The exercise yielded a dozen short films (including one, Ditching, directed by Barber), ranging widely in interpretation—and in length, from 90 seconds to 30 minutes.
“We pretty much walk and talk like a film festival with a hint of music,” Schemel said. “I’d like to expand the music side a little bit more. Do more shows around the city, get more bands involved and have it be under our umbrella. The people are playing anyway—it’s a matter of seeing how we can promote them.”
“Besides,” he continued, “we’ve kinda cannibalized local filmmaking. We really didn’t have that many Sacramento feature submissions [this year].” With a laugh, Schemel added that next year, “we might want to pull back on one of the local programs to give them a little room to breathe.”
Of course, some may prefer to practice their craft breathlessly. “I’ve definitely wanted to take a try at a music video for a while, but it wouldn’t have happened without the festival,” said longtime filmmaker and Sac Music Seen newbie Bart Stevens, who contributed one of the program’s 20 videos this year. “I’ve approached a few local bands in the past, and we talked about the possibility, but nothing ever got off the ground. The festival set me up with a band that had submitted their music, so the band was just as motivated to get this made as I was.”

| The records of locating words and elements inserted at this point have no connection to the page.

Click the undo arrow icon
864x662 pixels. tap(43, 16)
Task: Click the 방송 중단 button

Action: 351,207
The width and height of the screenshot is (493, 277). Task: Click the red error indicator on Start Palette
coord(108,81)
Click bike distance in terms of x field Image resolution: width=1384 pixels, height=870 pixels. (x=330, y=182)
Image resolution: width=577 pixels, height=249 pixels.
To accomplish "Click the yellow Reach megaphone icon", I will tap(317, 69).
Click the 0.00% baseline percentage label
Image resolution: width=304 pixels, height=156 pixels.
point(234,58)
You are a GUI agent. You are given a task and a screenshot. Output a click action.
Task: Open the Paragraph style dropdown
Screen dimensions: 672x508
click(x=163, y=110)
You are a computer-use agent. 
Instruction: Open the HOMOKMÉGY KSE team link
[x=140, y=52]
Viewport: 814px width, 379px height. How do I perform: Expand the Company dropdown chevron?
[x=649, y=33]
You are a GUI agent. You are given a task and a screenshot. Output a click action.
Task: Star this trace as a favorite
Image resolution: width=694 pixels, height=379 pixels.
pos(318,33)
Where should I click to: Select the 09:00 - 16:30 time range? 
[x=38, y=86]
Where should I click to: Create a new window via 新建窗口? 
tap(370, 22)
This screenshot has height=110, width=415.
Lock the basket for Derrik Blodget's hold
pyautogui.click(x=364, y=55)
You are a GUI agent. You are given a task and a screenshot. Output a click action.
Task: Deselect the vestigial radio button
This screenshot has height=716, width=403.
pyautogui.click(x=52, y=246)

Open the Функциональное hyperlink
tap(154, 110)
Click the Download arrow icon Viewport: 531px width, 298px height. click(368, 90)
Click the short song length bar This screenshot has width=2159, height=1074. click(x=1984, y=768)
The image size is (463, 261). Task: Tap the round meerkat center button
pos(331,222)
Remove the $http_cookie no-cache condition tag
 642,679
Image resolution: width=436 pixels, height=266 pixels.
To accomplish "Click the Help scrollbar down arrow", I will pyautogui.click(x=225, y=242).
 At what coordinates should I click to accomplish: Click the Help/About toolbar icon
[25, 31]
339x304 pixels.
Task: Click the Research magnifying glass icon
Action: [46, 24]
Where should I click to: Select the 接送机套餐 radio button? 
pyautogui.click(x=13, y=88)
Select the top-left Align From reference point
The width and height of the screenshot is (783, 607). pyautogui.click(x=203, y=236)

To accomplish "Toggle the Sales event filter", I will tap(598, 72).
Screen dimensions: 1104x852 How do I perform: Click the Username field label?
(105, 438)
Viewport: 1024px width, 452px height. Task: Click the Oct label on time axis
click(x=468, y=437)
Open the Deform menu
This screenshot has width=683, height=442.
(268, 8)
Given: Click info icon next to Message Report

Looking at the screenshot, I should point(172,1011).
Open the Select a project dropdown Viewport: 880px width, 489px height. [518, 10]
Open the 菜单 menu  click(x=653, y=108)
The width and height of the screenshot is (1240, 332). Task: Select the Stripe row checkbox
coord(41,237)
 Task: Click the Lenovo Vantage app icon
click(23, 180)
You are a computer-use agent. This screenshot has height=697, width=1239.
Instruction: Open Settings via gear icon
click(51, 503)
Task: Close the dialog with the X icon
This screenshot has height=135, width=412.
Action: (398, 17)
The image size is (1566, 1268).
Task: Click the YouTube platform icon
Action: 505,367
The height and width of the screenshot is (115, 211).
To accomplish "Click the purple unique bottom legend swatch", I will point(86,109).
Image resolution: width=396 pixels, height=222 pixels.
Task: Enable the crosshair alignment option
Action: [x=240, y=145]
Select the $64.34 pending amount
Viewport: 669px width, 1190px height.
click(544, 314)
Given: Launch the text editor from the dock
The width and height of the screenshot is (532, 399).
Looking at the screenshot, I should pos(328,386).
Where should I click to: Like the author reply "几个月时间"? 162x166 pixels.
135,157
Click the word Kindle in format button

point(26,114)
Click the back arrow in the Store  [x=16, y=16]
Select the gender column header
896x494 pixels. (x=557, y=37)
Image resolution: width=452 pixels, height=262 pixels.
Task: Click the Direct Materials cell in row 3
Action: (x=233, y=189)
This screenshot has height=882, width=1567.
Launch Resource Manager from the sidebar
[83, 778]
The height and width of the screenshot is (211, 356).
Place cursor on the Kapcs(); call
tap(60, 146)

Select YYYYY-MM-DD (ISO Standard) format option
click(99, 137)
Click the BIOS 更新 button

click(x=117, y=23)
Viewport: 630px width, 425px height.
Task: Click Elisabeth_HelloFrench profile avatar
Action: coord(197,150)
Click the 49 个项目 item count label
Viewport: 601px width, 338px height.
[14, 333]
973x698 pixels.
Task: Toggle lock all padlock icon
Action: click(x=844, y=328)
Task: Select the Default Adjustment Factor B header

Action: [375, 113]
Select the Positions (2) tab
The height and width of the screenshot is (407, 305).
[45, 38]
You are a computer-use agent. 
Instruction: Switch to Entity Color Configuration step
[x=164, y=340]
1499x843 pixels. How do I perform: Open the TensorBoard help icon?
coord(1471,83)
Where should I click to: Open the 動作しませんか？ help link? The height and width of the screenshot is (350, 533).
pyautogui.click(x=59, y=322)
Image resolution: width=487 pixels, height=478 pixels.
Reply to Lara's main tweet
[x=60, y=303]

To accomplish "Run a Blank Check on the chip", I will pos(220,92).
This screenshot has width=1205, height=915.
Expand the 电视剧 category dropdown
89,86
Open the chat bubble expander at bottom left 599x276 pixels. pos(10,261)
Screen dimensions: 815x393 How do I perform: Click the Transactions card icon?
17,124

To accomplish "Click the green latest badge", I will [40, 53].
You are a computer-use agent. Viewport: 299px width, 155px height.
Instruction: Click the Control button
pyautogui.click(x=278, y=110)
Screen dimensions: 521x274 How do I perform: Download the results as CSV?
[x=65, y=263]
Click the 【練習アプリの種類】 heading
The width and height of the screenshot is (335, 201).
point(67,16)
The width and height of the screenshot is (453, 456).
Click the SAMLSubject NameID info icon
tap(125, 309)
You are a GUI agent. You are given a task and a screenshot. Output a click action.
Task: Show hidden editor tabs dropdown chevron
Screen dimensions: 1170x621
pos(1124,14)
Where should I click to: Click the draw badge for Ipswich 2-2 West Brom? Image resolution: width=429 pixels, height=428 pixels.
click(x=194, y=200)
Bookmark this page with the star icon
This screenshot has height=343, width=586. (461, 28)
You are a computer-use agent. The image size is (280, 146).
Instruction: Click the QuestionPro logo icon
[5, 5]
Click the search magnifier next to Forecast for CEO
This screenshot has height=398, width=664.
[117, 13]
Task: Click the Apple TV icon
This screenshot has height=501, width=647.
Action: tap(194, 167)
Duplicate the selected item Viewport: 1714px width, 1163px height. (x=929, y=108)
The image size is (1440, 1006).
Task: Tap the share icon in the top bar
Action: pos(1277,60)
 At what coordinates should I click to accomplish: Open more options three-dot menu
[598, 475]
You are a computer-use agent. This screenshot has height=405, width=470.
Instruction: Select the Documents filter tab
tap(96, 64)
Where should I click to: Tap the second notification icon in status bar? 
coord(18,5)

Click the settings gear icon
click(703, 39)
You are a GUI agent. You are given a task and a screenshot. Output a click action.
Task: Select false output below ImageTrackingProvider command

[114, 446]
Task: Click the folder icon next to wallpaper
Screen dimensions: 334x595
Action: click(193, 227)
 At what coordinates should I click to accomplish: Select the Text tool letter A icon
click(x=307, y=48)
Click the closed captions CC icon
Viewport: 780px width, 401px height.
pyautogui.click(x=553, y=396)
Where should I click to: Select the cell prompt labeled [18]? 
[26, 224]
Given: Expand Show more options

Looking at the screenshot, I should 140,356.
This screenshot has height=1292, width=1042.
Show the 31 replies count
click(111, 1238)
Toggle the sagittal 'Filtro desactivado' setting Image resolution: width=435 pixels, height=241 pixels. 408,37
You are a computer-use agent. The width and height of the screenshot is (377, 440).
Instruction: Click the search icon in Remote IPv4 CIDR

The band is Necro Beach, whose debut EP, Art Imitates Death, is due for release in August and will include Stevens’ video for “Blue Grave (she’d rather be).” That exposure, coupled with the video’s big-screen festival premiere, he said, “is about all you can ask for” from a first-time effort.
“I really dig the way it’s all-inclusive,” Necro Beach singer and guitarist Jesse Lee recalled of his own inaugural Sac Music Seen experience. “This band is really new, and it’s been a really cool opportunity learning how a video production works.”
Notwithstanding occasional and inevitable creative differences (read: ego wars), Sac Music Seen has established a track record among local filmmakers and musicians as a win-win proposition. “When you get creative people together, you always worry that there’ll be a meltdown,” Schemel said. But, by and large, “people tend to be pretty good to each other.”“The whole film community is burgeoning here,” said Jason Bortz, a Capital Film Arts Alliance member who’s been variously involved with festival fare over the years and acted in several of this year’s local productions. “I think finally people are coming to the realization that we need to be unified. And Nate has taken a very grassroots approach. He’s very straightforward.”
“We’re gonna try to move to a 10-day event next year,” Schemel continued. “We need to expand the dates. Five days? We’re squished. There’s nothing else we can squeeze into our schedule.”
As Lee put it, “With enough of the right people involved, this thing could skyrocket. I commend these folks for simply making it work more than once! The fact that this is the seventh annual festival speaks to the tenacity, passion and dedication of the folks involved. I’m just damn lucky to be a small part of this thing.”